临近开学,老程新进了一批辅导资料,阮念帮忙整理时,问起宋辞问她的话,不出所料,书店果真没有那类书。
而且自那天之后,她就再也没见到过宋辞,她想,或许他已经在别处买到了想要的书。
月底打工结束后,老程竟给她发了七百块工资,说是最近营业额不错,多的两百当奖金。
“老程,真够意思。”她抱着七张崭新的百元大钞,笑开了花,美滋滋地跑到商场,买下了早就看中的那双运动鞋,又在蛋糕店定了个生日蛋糕。
那一天,是她爸爸的生日。
阮爸爸说起来,是个搞考古工作的,时常会接到一些任务,要往乡下山区跑,每次回家,她都会看到爸爸脚底磨出的水泡,想着如果换一双好的鞋,应该能少受些罪吧。

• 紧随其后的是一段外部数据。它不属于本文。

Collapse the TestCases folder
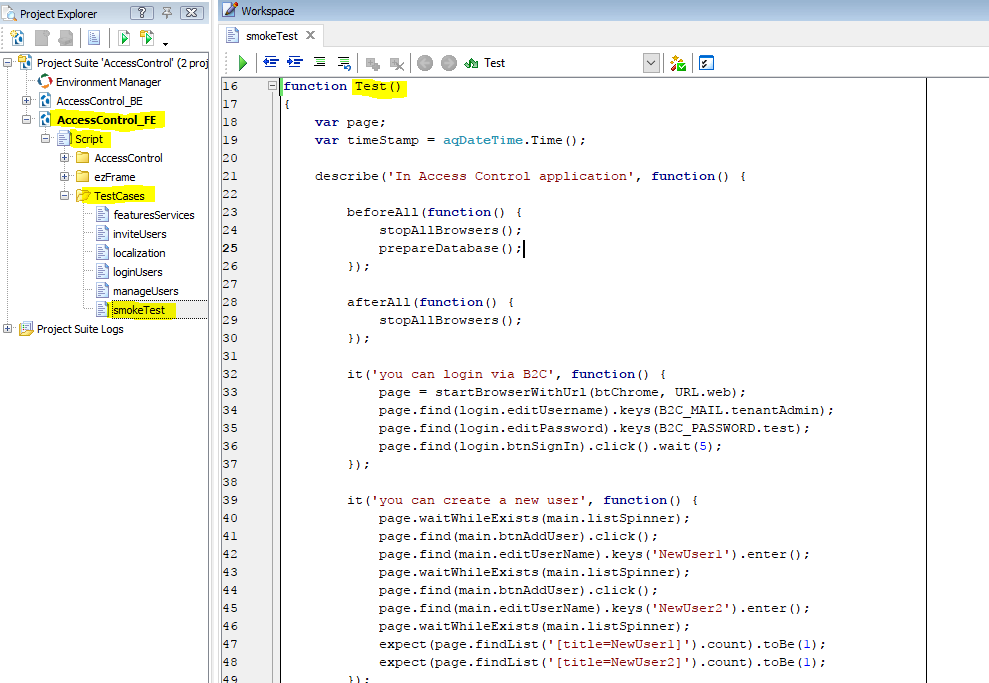This screenshot has width=989, height=683. click(65, 196)
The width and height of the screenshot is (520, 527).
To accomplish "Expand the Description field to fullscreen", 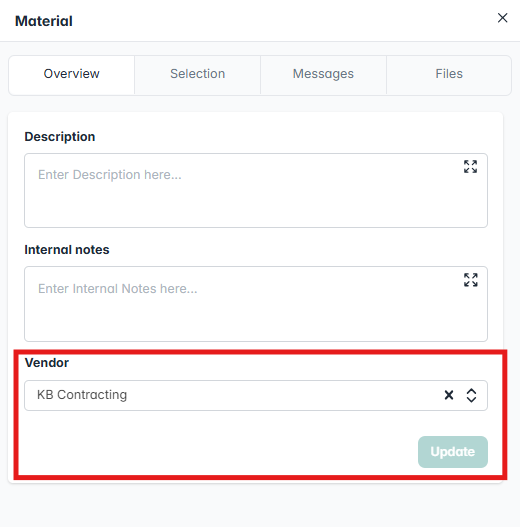I will click(470, 166).
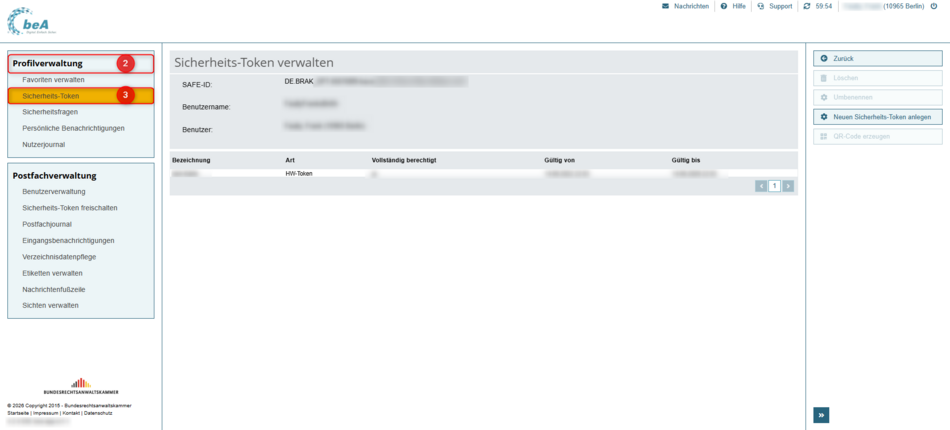Go to the previous page in the token table
The height and width of the screenshot is (430, 950).
[x=762, y=186]
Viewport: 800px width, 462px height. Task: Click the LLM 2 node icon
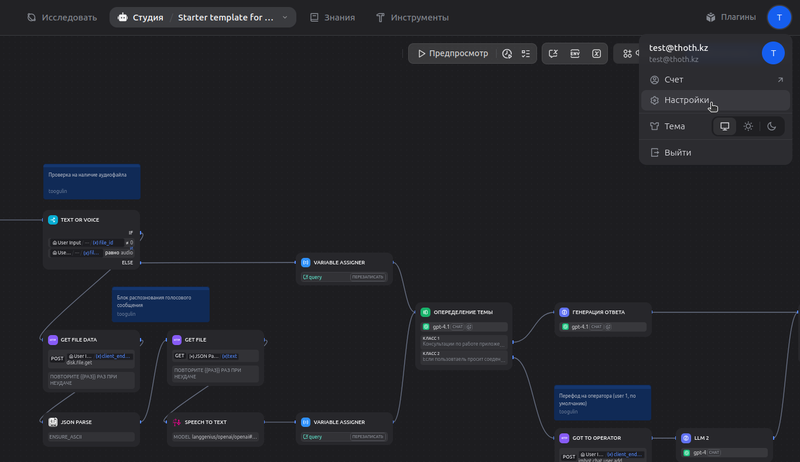686,438
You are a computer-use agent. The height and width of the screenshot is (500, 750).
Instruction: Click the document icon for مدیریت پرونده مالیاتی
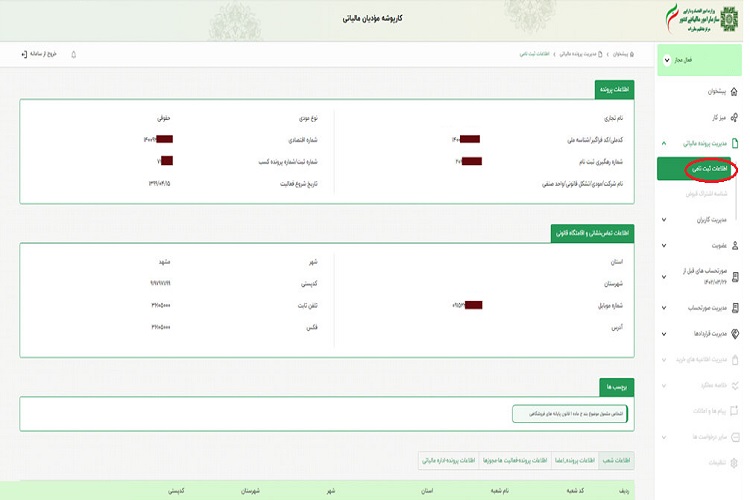click(735, 144)
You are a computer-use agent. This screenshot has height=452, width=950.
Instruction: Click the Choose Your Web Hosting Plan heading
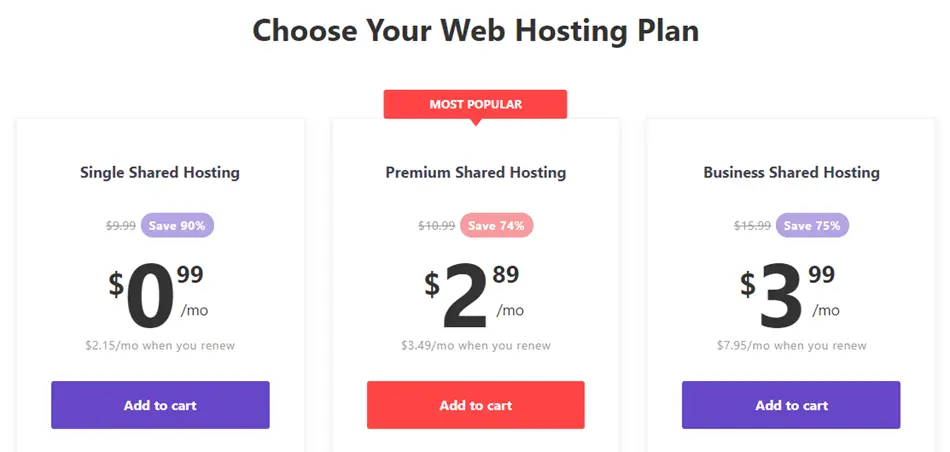click(476, 30)
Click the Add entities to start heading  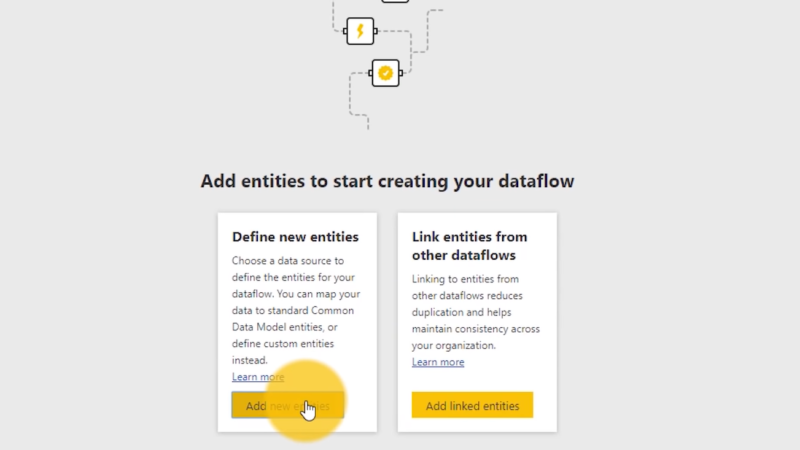[x=387, y=182]
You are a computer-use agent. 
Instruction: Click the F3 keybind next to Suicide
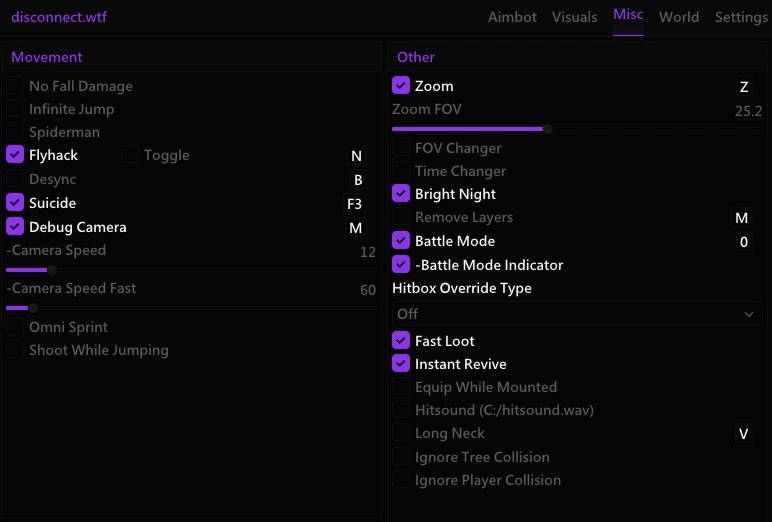[354, 203]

晚上,她给妈妈打下手,母女俩做了一桌菜,阮爸爸最近没有外派任务,常驻研究所,是以到点便下了班,回家和妻女一起庆生。
“老阮,生日快乐!”阮爸爸许过愿后,阮念拿出鞋盒,说:“给,生日礼物。”
“哦,我还有礼物,”阮爸爸接过,看了看,老怀欣慰:“还是丫头好啊,长大了,知道贴心。”
阮妈妈收拾碗筷,故意唱反调:“是谁一直想要个儿子来着。”
阮爸爸笑笑,点了一支烟:“那是以前,现在给什么,都不能换我家宝贝丫头。”
阮念夺过老爹的烟,按灭在烟灰缸里,推他:“老阮,原来你还重男轻女啊,哼,别以为这么说,我就会饶了你,起起,洗碗去。”
过了两日,新学年开学,文理分班。
夜里,阮念莫名睡的不安稳,翻来覆去,几乎熬到天亮才迷迷糊糊睡着,阮妈妈喊醒她时,已经比平时晚了二十分钟。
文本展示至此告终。